What if you could visibly lay out your entire genome sequence in front of you and see almost everything that explains who you are, from your eye colour to whether you’re an introvert or an extrovert? If this were true, we look at someone’s genes and calculate whether they will develop attention deficit hyperactive disorder (ADHD) and offer them treatments right away. Unfortunately, accurately reading biomarkers isn’t as easy as laying the genome out like a map. Luckily, there are researchers working on ways to solve this problem.
Dr. Patricia Pelufo Silveira, an associate professor in McGill’s Department of Psychiatry, is one such researcher. Pelufo Silveira, along with the help of Dr. Cecilia Flores, a professor in the Department of Psychiatry, developed a novel genetic scoring technique called expression-based polygenic risk score (ePRS), which they are using to score impulsive behaviour.
“High impulsivity has been associated with several psychiatric disorders,” Flores said in an interview with The McGill Tribune. “Many times, it’s used as a trait of vulnerability.”
Their technique involves studying an entire gene network associated with DCC, a gene shown to influence impulsivity. Flores has researched the DCC gene extensively and found that it has a profound impact on guiding growing axons towards assembling the nervous system. The researchers used gene expression datasets from mice and identified the genes that had correlated co-expression with DCC. Then, a program filtered the genes according to the ones most expressed during the first 18 months of life, creating a DCC co-expression gene network. The genes were then mapped and weighed based on their effect on the brain, resulting in the genetic risk score.
“We know that [DCC] is very important in the maturation of impulse control,” Flores said. “We also identified where in the brain that the function of this gene is important for the development of impulse control.”
EPRS goes much deeper than previous genetic scoring methods, such as the original polygenic risk score (PRS), which determines whether one is at high risk for a given disorder by looking at known, correlated genes. So, instead of connecting a gene to a disease like PRS does, ePRS connects a gene to other genes.
“The main difference is, instead of marking risk for disease, we’re marking variation in a biological process,” Pelufo Silveira said in an interview with Tribune.
“It’s not only the genetic variance in a person and associating [that] with a disorder, but it’s how that variance influences the gene function of a process in particular brain regions,” said Flores.
Not only is ePRS much more accurate, but it is also excellent at controlling for genetic factors such as ethnicity.
“We want what we call external validity, to be valid to many different groups independent of their genetic background, but when you’re using genetics, this is difficult because people’s [genetic markers] vary depending on their ancestry,” Pelufo Silveira explained. “[ePRS] is strong enough to predict this difference across different ancestries.”
Flores and Pelufo Silveira also considered external factors such as social environment or drug exposure, which Flores stressed as being extremely important when researching ePRS in a clinical setting.
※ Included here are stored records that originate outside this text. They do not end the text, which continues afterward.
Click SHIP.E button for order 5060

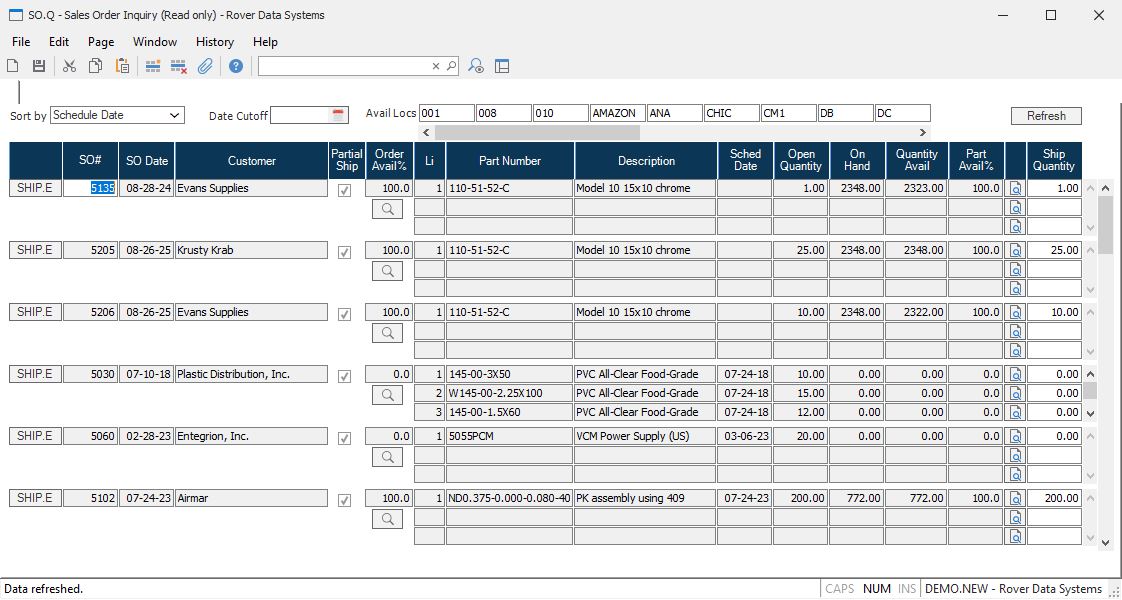[x=35, y=436]
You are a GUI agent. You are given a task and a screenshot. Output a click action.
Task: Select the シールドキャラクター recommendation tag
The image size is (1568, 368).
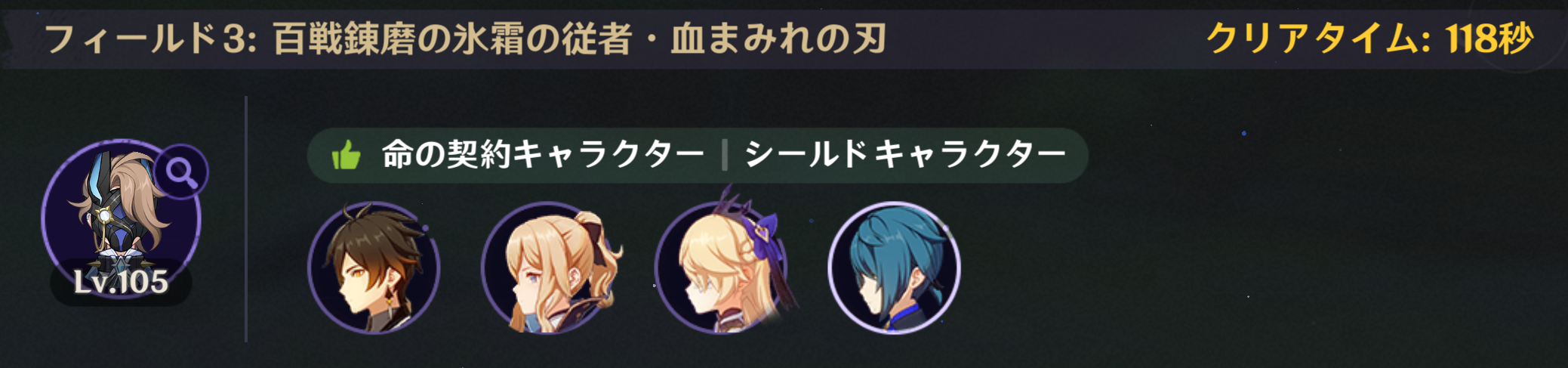pyautogui.click(x=905, y=155)
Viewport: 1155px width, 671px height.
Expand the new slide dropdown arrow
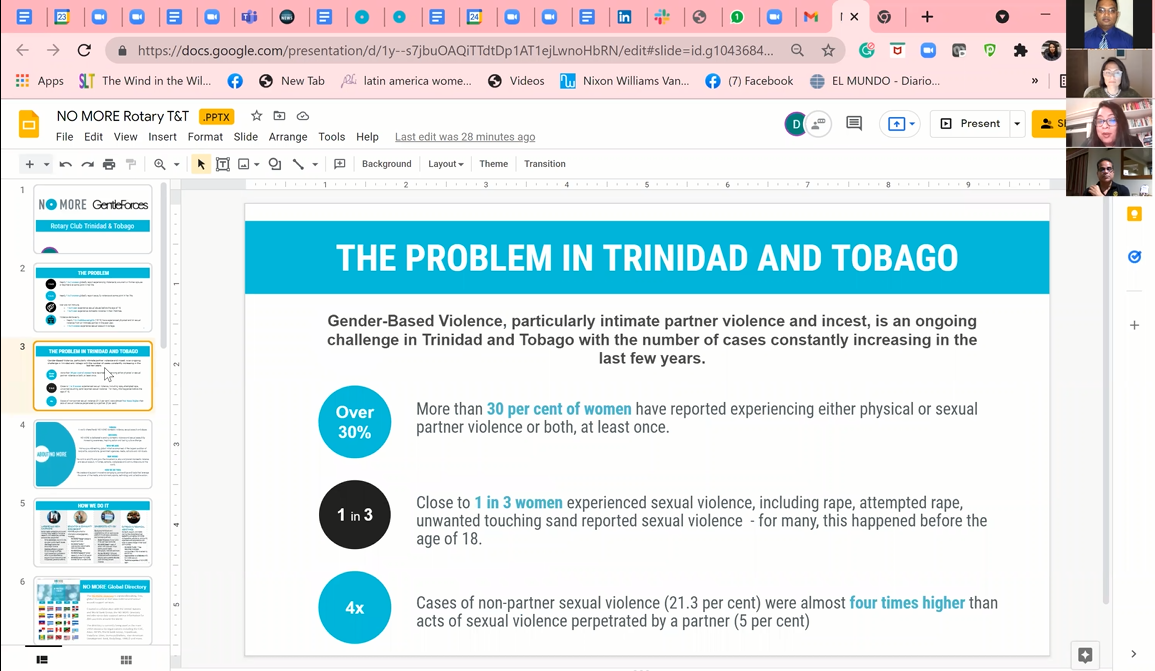[x=46, y=164]
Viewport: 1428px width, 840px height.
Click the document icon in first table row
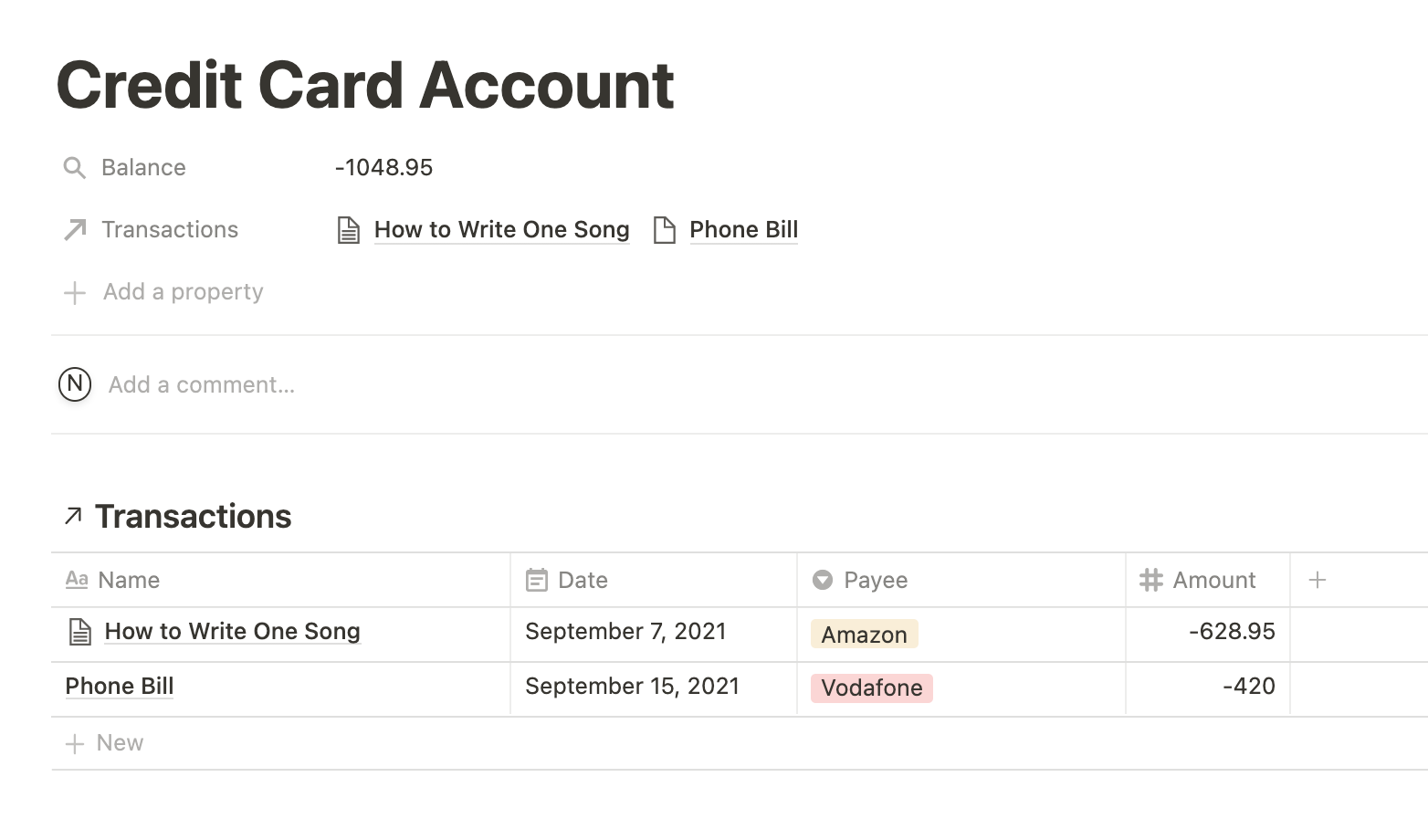tap(80, 632)
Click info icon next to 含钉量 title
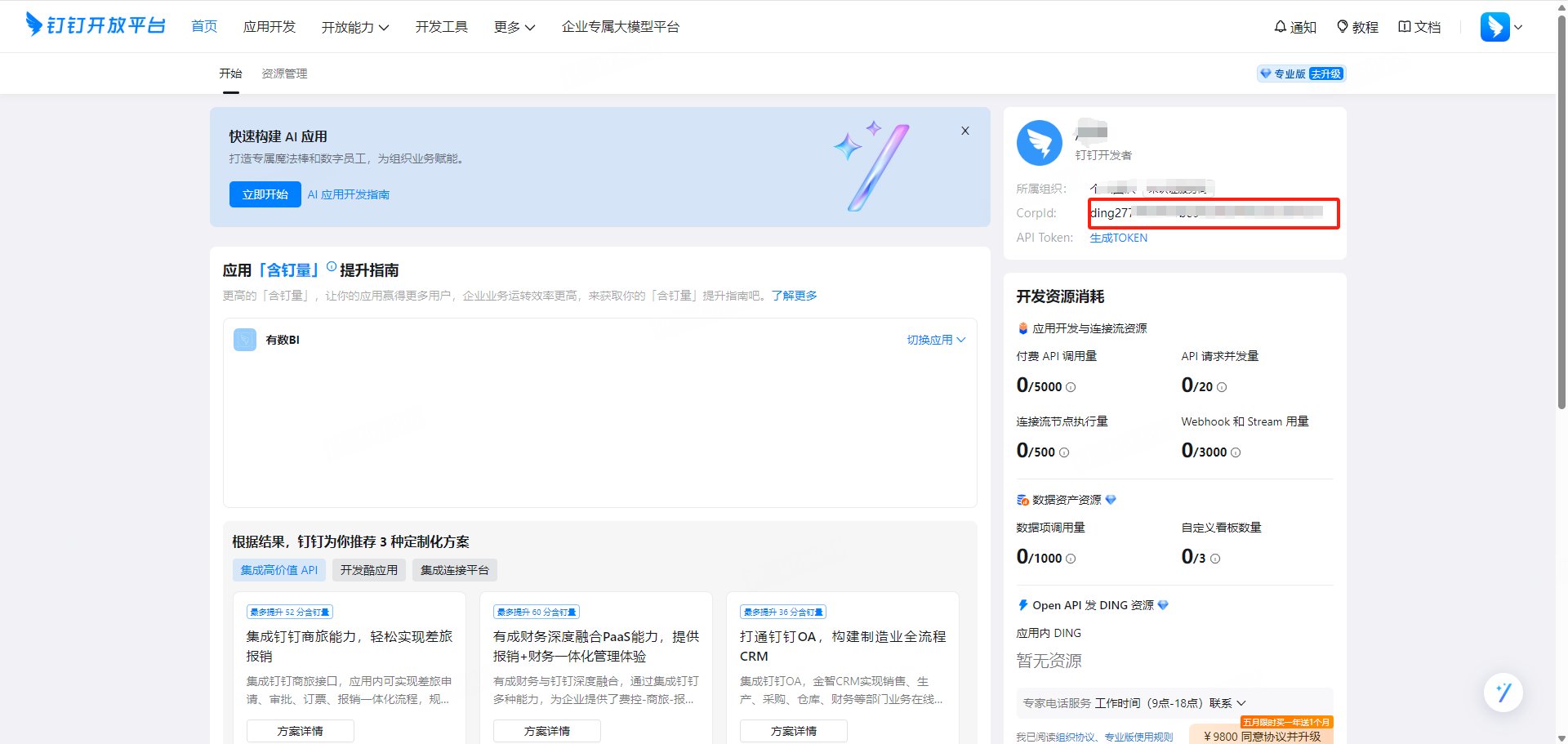 click(x=332, y=266)
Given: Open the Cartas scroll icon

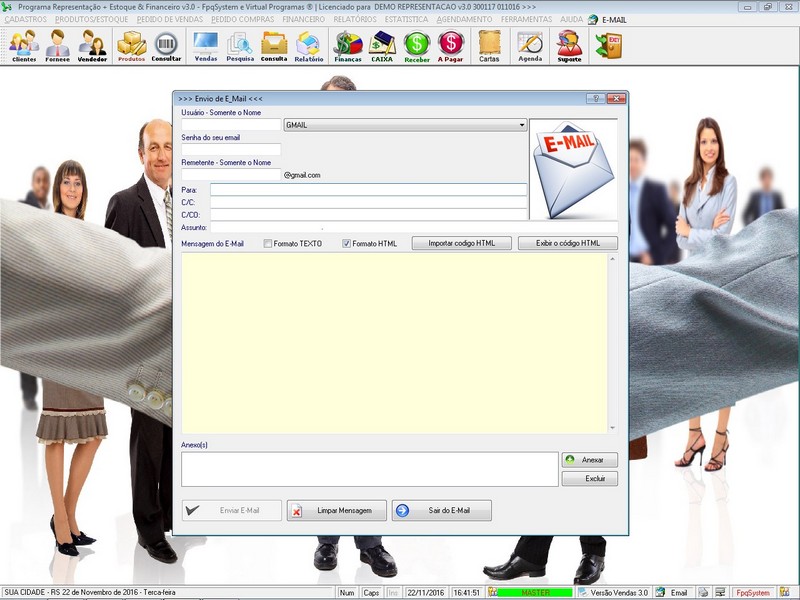Looking at the screenshot, I should [489, 46].
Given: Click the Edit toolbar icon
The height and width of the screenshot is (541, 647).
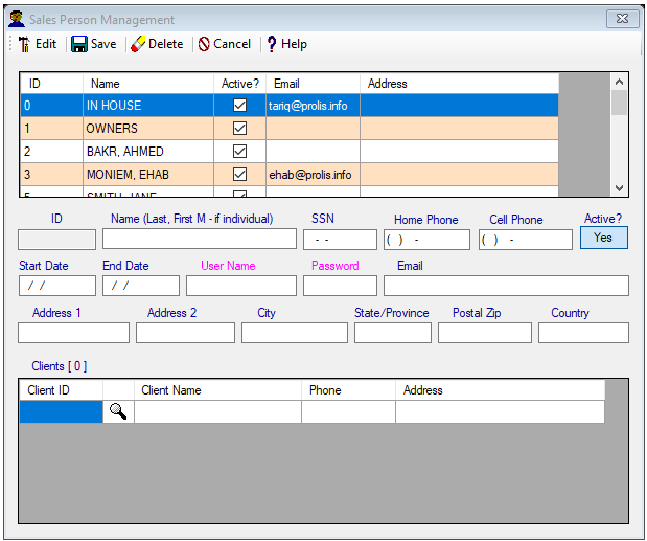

“You [want to] have more than one metric for each individual [which] really personalizes the intervention, that’s the goal,” Flores said.
Given that everyone is impulsive to some extent, Flores says that a holistic approach is key when distinguishing between normal impulsivity and harmful impulsive behaviour.
“A single trait is not enough, you need information about other aspects to form a diagnosis; [some behaviours and circumstances] are red flags.”
In the future, Pelufo Silveira hopes that ePRS can be used to identify other biomarkers, not just those for impulsivity.